RAJ-PGA: Reasoning-Activated Jailbreak and Principle-Guided Alignment Framework for Large Reasoning Models

TL;DR

This work tackles the safety vulnerabilities arising from the reasoning processes of Large Reasoning Models (LRMs). It introduces a two-stage paradigm, Reasoning-Activated Jailbreak via Concretization (RAJ) to reveal latent vulnerabilities, and Principle-Guided Alignment (PGA) to rewrite harmful reasoning traces into safe, instructional content. The authors release the RAJ and PGA datasets (3,989 PGA-aligned samples) and demonstrate that fine-tuning with PGA significantly improves defense success rates (up to 29.5%) across jailbreak benchmarks while preserving or enhancing general reasoning. The approach offers a scalable, data-driven path to align reasoning-intensive AI with human values, addressing safety without sacrificing deductive capabilities and reducing the alignment tax across diverse model architectures.

Abstract

Large Reasoning Models (LRMs) face a distinct safety vulnerability: their internal reasoning chains may generate harmful content even when the final output appears benign. To address this overlooked risk, we first propose a novel attack paradigm, Reasoning-Activated Jailbreak (RAJ) via Concretization, which demonstrates that refining malicious prompts to be more specific can trigger step-by-step logical reasoning that overrides the model's safety protocols. To systematically mitigate this vulnerability, we further develop a scalable framework for constructing high-quality safety alignment datasets. This framework first leverages the RAJ attack to elicit challenging harmful reasoning chains from LRMs, then transforms these high-risk traces into safe, constructive, and educational responses through a tailored Principle-Guided Alignment (PGA) mechanism.

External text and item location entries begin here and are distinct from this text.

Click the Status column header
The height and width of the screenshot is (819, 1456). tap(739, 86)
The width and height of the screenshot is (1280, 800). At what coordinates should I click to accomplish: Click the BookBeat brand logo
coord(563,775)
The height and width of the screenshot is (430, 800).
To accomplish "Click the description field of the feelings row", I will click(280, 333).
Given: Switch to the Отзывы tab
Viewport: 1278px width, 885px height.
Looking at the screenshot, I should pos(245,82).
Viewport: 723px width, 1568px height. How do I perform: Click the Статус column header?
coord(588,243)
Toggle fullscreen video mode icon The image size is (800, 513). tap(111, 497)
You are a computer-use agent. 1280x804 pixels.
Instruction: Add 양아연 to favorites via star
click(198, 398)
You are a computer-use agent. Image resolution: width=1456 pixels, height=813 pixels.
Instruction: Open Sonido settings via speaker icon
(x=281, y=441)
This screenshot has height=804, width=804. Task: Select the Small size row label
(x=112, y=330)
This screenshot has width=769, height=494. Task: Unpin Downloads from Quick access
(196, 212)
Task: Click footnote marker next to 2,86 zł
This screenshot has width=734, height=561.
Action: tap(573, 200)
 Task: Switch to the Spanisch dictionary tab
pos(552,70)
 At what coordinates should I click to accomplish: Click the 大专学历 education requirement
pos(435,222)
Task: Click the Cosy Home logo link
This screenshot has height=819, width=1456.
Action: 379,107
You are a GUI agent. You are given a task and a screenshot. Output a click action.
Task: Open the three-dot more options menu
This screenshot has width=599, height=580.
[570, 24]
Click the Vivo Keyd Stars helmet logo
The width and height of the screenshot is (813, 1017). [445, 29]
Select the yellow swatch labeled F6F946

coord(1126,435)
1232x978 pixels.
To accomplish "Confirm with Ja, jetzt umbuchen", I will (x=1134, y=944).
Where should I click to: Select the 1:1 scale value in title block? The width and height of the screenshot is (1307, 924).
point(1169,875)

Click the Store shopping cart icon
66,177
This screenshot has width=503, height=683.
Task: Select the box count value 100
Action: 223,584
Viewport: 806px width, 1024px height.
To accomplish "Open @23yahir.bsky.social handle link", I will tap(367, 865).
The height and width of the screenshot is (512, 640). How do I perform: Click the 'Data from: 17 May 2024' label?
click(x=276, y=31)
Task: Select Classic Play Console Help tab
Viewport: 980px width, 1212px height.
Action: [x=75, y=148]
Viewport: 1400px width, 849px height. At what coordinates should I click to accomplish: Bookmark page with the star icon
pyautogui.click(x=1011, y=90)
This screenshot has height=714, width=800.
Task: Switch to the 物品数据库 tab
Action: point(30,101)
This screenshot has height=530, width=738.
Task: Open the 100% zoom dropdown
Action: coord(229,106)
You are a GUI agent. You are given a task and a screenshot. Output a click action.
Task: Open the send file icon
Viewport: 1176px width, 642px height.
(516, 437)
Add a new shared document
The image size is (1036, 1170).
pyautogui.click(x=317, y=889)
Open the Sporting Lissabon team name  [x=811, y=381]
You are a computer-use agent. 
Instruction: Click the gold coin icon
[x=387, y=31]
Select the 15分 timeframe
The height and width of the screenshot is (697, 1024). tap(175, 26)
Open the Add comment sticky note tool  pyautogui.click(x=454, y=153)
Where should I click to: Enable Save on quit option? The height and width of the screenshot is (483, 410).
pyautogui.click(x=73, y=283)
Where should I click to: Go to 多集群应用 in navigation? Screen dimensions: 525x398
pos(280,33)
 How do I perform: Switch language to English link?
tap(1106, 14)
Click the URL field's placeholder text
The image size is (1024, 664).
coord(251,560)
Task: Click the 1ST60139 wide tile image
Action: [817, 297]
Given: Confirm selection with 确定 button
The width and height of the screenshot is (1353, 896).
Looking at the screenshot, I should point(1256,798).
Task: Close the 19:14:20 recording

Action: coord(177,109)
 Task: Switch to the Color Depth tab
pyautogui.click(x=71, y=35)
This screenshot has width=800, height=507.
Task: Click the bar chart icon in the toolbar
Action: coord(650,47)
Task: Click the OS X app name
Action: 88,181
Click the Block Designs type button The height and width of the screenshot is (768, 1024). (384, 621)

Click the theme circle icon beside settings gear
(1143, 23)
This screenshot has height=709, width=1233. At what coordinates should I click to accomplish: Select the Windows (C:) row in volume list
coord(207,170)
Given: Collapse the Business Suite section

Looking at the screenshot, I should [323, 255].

Then, we introduce the PGA dataset, a verified alignment dataset containing 3,989 samples using our proposed method. Extensive experiments show that fine-tuning LRMs with PGA dataset significantly enhances model safety, achieving up to a 29.5% improvement in defense success rates across multiple jailbreak benchmarks. Critically, our approach not only defends against sophisticated reasoning-based attacks but also preserves, even enhances, the model's general reasoning capabilities. This work provides a scalable and effective pathway for safety alignment in reasoning-intensive AI systems, addressing the core trade-off between safety and functional performance.

Figures (6)

• Figure 1: Conceptual Framework of the Safety-Reasoning Dilemma and the Concretization-Based Jailbreak Attack. (a) The inherent competition between reasoning goals and safety constraints. (b) Performance shift in vertical/lateral thinking and ASR before and after concretization. (c) Illustration of how detailed prompts bypass safety filters by activating vertical thinking trajectories.
• Figure 2: Architectural Overview of the Reasoning-Activated Jailbreak and Principle-Guided Alignment Framework. The pipeline comprises three stages: (1) Jailbreak Generation, using Concretization to transform original harmful prompts into reasoning-activated harmful prompts, prompting the victim LRM generate controversial contents; (2) Alignment Transformation, employing a consensus-based safety validation and Principle-Guided Alignment to rewrite harmful contents into principle-aligned contents; (3) Model Alignment, where LRMs' safety performance is enhanced by Principle-Guided Alignment strategy.
• Figure 3: Comparison Between $\text{ASR}_{\text{Original}}$ and $\text{ASR}_{\text{Concretized}}$ in Reasoning and Response Phases. $\Delta$ denotes $\text{ASR}_{\text{Concretized}} - \text{ASR}_{\text{Original}}$.
• Figure 4: Differential word clouds comparing vocabulary changes between original and concretized texts across three components: (a) Prompt, (b) Reasoning, and (c) Response. Red tones indicate words that significantly increased in frequency after concretization, while green tones indicate words that significantly decreased. Word size reflects frequency and change magnitude.
• Figure 5: Trade-off Analysis between Model Safety (DSR, in %) and General Reasoning Capabilities. The PGA framework (red markers) consistently achieves a superior Pareto frontier compared to baselines across multiple model backbones.